**Saved entries**
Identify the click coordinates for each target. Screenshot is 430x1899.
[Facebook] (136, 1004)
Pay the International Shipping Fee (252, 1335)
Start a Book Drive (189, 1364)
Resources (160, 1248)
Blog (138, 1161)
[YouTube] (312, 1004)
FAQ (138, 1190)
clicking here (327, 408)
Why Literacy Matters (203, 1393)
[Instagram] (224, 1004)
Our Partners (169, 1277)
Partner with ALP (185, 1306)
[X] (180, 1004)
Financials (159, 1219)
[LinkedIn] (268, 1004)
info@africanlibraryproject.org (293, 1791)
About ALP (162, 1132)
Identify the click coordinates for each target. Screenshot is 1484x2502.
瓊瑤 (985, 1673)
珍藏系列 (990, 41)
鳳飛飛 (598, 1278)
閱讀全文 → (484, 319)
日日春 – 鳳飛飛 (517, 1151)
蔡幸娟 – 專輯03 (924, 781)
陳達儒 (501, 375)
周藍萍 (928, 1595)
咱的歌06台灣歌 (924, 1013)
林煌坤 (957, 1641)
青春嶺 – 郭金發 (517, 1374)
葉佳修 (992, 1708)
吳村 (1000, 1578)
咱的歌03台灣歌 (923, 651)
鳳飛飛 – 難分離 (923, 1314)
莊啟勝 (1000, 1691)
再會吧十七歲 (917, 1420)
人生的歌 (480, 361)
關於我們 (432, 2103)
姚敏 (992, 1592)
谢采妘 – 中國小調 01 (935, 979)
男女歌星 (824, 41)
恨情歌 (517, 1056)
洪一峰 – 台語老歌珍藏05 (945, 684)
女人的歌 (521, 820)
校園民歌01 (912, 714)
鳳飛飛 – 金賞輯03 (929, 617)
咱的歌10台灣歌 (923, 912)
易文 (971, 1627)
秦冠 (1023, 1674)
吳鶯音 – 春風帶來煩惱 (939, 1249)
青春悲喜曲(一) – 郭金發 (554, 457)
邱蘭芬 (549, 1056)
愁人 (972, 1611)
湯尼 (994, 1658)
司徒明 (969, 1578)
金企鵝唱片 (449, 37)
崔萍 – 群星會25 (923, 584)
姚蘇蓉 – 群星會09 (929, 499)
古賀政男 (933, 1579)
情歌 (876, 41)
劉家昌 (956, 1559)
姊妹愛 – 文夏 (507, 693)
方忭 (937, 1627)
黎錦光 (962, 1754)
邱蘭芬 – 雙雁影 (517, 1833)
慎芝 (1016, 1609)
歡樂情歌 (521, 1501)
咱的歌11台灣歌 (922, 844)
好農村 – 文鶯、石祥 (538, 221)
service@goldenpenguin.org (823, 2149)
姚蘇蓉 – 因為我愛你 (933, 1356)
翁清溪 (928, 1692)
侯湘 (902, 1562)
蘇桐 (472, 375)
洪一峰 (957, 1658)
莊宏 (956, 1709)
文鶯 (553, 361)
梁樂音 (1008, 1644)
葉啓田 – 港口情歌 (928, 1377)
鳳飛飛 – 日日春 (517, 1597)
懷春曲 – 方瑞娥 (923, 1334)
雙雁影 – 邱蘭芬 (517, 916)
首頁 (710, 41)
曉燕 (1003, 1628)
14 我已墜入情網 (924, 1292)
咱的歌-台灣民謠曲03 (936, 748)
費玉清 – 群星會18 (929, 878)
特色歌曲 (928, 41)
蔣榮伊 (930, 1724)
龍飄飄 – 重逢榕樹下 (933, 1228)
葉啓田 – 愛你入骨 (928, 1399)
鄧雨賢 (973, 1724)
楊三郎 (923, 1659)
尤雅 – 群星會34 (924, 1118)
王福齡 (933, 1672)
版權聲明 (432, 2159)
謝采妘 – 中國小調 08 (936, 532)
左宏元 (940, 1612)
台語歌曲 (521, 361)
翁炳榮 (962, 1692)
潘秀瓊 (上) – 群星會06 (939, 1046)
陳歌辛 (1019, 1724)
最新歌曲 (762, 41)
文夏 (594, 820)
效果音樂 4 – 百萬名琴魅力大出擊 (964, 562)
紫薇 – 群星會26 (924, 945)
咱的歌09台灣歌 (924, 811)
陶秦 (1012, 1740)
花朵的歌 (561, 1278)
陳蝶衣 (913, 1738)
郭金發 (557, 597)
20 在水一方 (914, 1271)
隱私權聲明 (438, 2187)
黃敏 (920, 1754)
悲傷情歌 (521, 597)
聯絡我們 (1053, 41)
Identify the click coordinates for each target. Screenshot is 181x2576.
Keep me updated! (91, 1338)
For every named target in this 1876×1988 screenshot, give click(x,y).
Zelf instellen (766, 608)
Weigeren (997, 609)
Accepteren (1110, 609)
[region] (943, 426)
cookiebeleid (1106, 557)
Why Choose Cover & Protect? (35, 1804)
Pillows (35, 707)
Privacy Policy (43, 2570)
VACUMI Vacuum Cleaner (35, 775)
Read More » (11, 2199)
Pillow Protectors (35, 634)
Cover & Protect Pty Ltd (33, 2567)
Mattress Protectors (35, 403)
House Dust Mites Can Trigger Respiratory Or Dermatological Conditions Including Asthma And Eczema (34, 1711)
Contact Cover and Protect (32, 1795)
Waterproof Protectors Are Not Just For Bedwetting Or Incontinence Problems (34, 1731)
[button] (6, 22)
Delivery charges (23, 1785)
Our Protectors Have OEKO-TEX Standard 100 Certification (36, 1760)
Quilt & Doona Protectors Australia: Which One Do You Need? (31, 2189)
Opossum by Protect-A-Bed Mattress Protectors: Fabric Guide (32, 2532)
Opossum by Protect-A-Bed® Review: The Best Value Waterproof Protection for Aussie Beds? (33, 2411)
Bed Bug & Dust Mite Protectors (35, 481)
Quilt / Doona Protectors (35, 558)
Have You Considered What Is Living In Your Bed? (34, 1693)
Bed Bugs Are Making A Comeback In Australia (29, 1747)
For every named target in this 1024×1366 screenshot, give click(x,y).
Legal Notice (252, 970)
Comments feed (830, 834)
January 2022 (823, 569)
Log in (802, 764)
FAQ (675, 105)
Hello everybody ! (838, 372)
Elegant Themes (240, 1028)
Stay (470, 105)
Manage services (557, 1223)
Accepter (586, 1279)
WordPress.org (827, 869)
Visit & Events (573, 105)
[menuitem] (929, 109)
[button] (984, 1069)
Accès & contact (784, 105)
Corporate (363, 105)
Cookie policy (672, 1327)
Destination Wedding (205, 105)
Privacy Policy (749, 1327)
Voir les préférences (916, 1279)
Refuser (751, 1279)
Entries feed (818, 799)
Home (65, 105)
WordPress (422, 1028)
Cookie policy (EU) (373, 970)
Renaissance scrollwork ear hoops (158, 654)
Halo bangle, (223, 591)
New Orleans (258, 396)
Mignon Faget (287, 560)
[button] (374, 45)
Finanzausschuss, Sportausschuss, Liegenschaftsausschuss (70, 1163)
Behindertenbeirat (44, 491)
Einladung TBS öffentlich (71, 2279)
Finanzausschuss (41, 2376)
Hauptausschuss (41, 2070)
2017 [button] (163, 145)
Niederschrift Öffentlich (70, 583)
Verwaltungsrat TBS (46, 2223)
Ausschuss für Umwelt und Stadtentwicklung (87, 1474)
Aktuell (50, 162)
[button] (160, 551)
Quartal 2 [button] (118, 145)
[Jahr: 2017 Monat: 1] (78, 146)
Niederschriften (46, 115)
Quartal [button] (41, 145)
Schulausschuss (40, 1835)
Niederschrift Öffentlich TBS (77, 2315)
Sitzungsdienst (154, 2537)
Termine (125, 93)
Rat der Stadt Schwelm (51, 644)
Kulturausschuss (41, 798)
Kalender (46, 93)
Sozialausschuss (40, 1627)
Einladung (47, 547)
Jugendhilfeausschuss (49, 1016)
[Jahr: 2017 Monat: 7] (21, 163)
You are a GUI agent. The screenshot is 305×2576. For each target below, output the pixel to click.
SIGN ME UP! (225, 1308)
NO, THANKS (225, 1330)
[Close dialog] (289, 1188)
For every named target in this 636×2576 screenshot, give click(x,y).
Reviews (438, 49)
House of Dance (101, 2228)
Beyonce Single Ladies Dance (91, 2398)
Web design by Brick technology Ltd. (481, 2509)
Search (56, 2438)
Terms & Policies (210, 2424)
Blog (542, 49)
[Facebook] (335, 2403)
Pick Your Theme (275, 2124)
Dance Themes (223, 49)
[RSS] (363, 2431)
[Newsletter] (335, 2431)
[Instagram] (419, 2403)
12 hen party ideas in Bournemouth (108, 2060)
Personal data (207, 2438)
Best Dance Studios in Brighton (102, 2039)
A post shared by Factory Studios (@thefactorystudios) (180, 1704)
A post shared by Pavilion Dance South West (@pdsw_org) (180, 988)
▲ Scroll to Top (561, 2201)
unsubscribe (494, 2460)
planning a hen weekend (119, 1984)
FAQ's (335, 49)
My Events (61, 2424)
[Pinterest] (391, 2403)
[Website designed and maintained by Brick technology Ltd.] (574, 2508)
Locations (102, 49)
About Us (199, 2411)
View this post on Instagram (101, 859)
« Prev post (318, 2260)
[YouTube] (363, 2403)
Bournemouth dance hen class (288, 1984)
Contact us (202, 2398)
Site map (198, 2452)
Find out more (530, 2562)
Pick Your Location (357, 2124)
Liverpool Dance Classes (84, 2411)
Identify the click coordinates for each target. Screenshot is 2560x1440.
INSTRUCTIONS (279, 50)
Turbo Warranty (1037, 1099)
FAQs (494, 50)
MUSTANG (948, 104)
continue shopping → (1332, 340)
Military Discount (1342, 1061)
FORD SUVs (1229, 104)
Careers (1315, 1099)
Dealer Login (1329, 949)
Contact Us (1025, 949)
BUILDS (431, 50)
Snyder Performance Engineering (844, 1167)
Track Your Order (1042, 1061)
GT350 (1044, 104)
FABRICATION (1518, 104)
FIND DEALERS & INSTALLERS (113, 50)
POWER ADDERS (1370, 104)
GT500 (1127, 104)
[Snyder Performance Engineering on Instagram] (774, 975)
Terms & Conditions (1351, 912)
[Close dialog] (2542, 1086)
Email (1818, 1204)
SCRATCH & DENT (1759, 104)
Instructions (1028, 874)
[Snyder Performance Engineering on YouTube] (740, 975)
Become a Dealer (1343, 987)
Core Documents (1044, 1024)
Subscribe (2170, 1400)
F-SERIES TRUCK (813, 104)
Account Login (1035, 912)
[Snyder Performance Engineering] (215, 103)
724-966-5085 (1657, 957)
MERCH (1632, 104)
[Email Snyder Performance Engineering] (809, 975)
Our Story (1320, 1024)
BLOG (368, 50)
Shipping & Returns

**AIM OF THE TASK**
Above are the entries. Output exactly the lines beginning with the line that has "[X] (180, 1004)" and ending with the line that has "劉家昌 (956, 1559)".

**SOLUTION**
[X] (180, 1004)
Financials (159, 1219)
[LinkedIn] (268, 1004)
info@africanlibraryproject.org (293, 1791)
About ALP (162, 1132)
Identify the click coordinates for each target. Screenshot is 1484x2502.
瓊瑤 (985, 1673)
珍藏系列 (990, 41)
鳳飛飛 (598, 1278)
閱讀全文 → (484, 319)
日日春 – 鳳飛飛 (517, 1151)
蔡幸娟 – 專輯03 (924, 781)
陳達儒 (501, 375)
周藍萍 (928, 1595)
咱的歌06台灣歌 (924, 1013)
林煌坤 (957, 1641)
青春嶺 – 郭金發 (517, 1374)
葉佳修 (992, 1708)
吳村 (1000, 1578)
咱的歌03台灣歌 (923, 651)
鳳飛飛 – 難分離 (923, 1314)
莊啟勝 (1000, 1691)
再會吧十七歲 (917, 1420)
人生的歌 (480, 361)
關於我們 (432, 2103)
姚敏 (992, 1592)
谢采妘 – 中國小調 01 (935, 979)
男女歌星 (824, 41)
恨情歌 (517, 1056)
洪一峰 – 台語老歌珍藏05 (945, 684)
女人的歌 (521, 820)
校園民歌01 (912, 714)
鳳飛飛 – 金賞輯03 (929, 617)
咱的歌10台灣歌 (923, 912)
易文 (971, 1627)
秦冠 (1023, 1674)
吳鶯音 – 春風帶來煩惱 (939, 1249)
青春悲喜曲(一) – 郭金發 (554, 457)
邱蘭芬 (549, 1056)
愁人 (972, 1611)
湯尼 (994, 1658)
司徒明 (969, 1578)
金企鵝唱片 (449, 37)
崔萍 – 群星會25 (923, 584)
姚蘇蓉 – 群星會09 (929, 499)
古賀政男 (933, 1579)
情歌 (876, 41)
劉家昌 (956, 1559)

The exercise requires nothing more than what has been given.